Oleg was a little puzzled as to why homosexuality had been introduced into the conversation but it didn't lessen his interest. The Albatrossers, too, were taking it all in with flapping ears and there was tacit agreement that this was the best entertainment the Soviet Union had so far provided.

‘What is your honoured father's profession?' asked Oleg silkily.
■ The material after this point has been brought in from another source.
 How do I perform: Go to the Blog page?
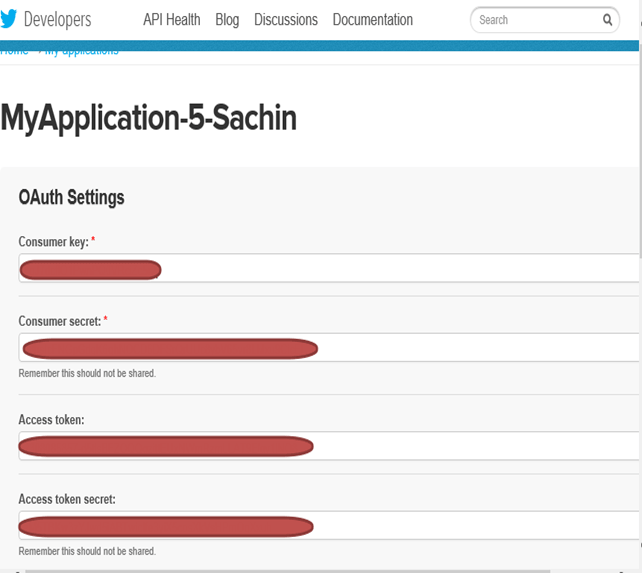pos(227,20)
‘He is the senior partner in Lindsay-Smith, Fowler, Collins & Beamish.' Mrs Beamish forestalled the question that was hovering on Oleg's lips. ‘Lindsay-Smith, Fowler, Collins & Beamish are estate agents. I think I can say without fear of contradiction that, under my father's guidance, they have become the leading firm of estate agents, not only for Carding but for all the surrounding district.'

Somewhat surprisingly, Oleg picked up a point which had escaped most of Mrs Beamish's eagerly eavesdropping compatriots. ‘Beamish?' he repeated. ‘One of these – er – estate agents is named Beamish?'

Mrs Beamish nodded and Mr Beamish gazed miserably out of the window. ‘My husband,' explained Mrs Beamish without enthusiasm. ‘Daddy gave him a junior partnership as a wedding present. Just as well, in my opinion,' she added, quite unforgivably. ‘I simply can't imagine how we would ever have made ends meet if we'd had to rely on Norman's unaided efforts.'

Oleg's close-set eyes sparkled. ‘Is that indeed so?'

‘My husband,' confided Mrs Beamish, leaning towards the Intourist guide and speaking in a slightly lowered voice, ‘is by nature a play-boy. I am always telling him that it's one thing to have the tastes and habits of a lounge lizard or a member of the jet-set, and quite another to have the income to maintain such a state.' Mrs Beamish bared a fine set of predatory teeth – just to show that she was having her little joke. ‘Over a hundred pounds last month for a new set of golf clubs and nothing at all wrong with his old ones, as far as either Daddy or I could see. Do you know what Daddy calls him? The Lothario of the Links! Don't you think that's simply marvellous? The Gay Lothario of the Golf Links!'

‘For God's sake, Ella!' Norman Beamish's anguished protest had the virtue of, at least, interrupting his wife's shrill discourse and making her realise that she was embarrassing others besides her natural whipping boy. She stared round the bus. Some of her audience were registering emotions even stronger than embarrassment. Desmond Withenshaw and young Roger Frossell looked frankly disgusted.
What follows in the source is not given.